Mais enfin peut-être ne faut-il pas désespérer - de la part de ce ministre notamment ! capable de déserter les siens en pleine bataille pour aller renforcer le camps adverse - : le caractère fluctuant, insaisissable, dynamique, changeant même de l’identité finira-t-il si ce n’est pas s’imposer à tout le moins à ne pas être oublié ?

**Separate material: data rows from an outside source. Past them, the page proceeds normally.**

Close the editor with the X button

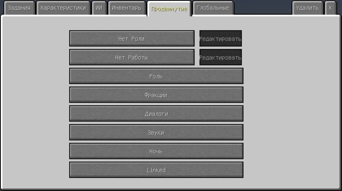pos(330,8)
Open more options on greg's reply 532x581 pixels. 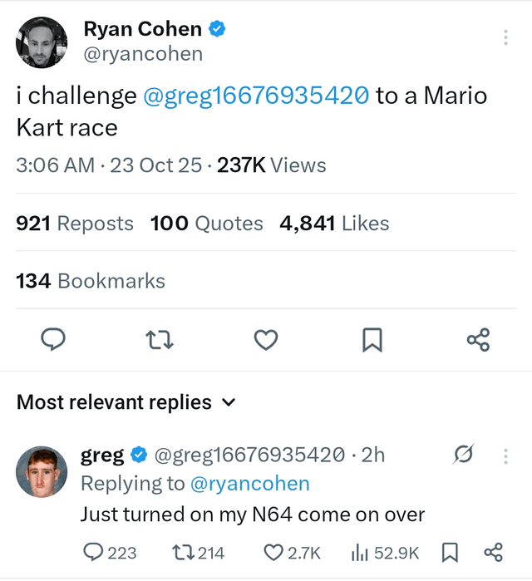point(505,455)
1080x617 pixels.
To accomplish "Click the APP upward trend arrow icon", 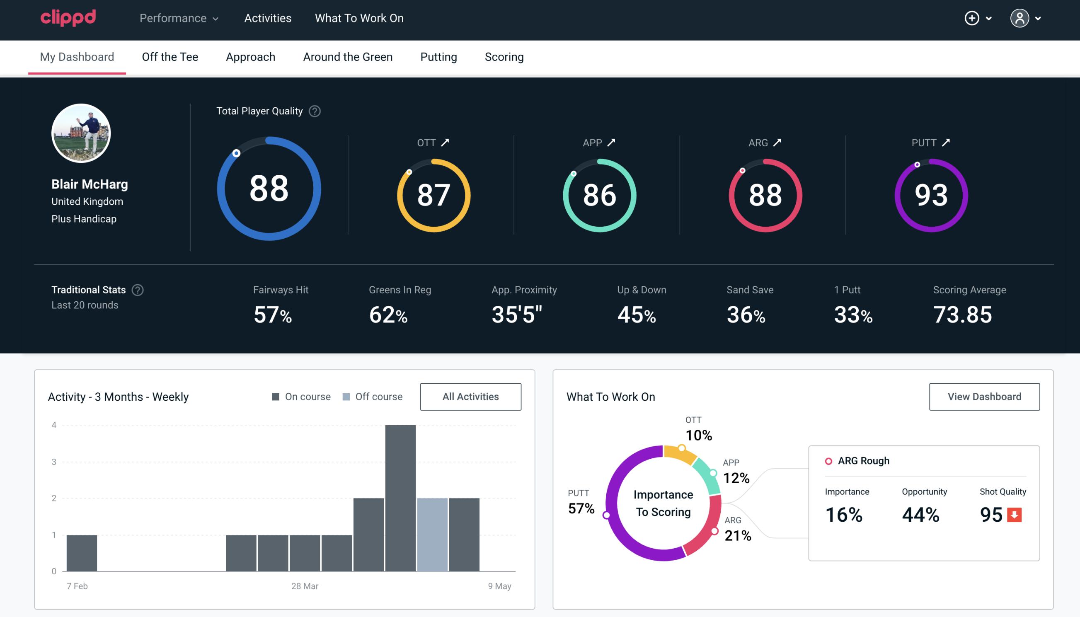I will (x=611, y=142).
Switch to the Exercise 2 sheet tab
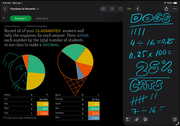 (x=42, y=19)
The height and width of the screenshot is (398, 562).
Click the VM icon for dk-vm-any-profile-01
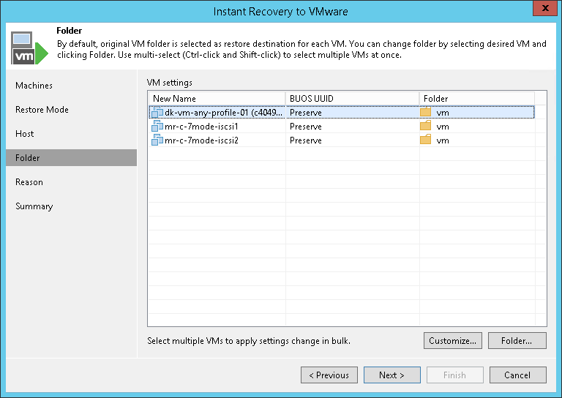(157, 113)
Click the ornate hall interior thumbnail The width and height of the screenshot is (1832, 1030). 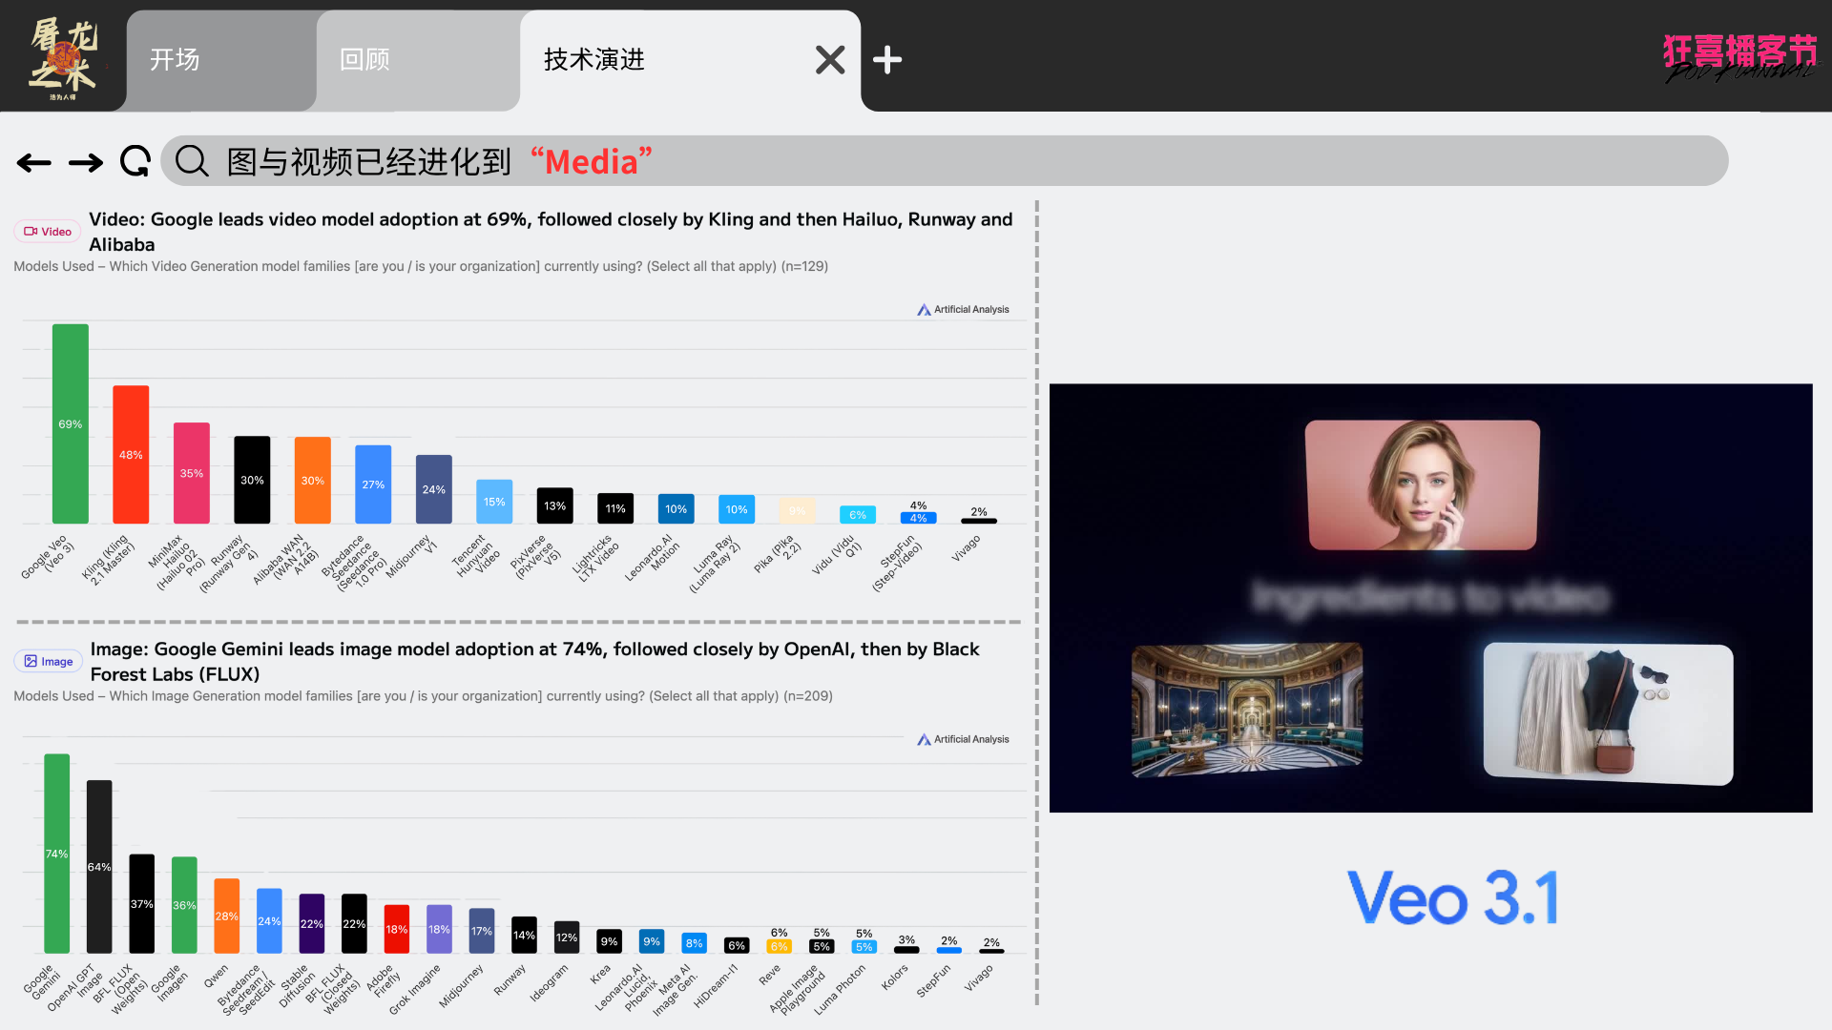1246,709
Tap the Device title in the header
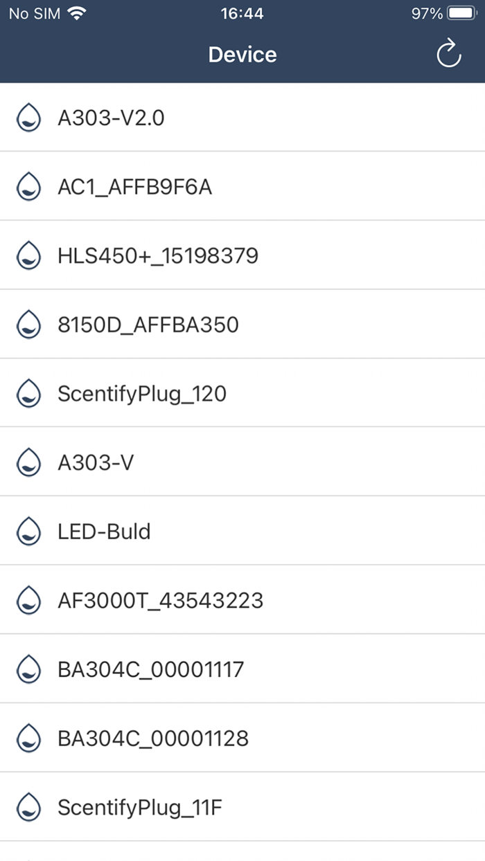 243,54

Mais enfin peut-être qu’il ne faut pas non plus désespérer de ce président , car enfin la « diversité », selon le vocable en vogue, loge à l’Élysée. Une présence à hauteur non pas de 10 %, comme le préconisait le rapport de la commission Jacques Attali pour la prochaine Assemblée nationale, mais de plus de 87 %. Carla Bruni est une italienne pur sucre et Nicolas Sarkozy qui ne voit pour la France et l’Europe que des racines chrétiennes, porte, lui, des « racines » mêlées et mobiles à 50 % hongroise, à 25 % juive, - de cette Salonique chère à Albert Cohen - et à 25 % française, par sa grand-mère. Certes Sarko n'est pas Obama... mais enfin, rêvons que le caractère pluriel des identités contemporaines finira par prendre le pas sur les « identité meurtrières », exclusive, ces identités qui enferment plutôt qu’elles ne relient, qui montrent le poing plutôt qu’elles ne tendent la main...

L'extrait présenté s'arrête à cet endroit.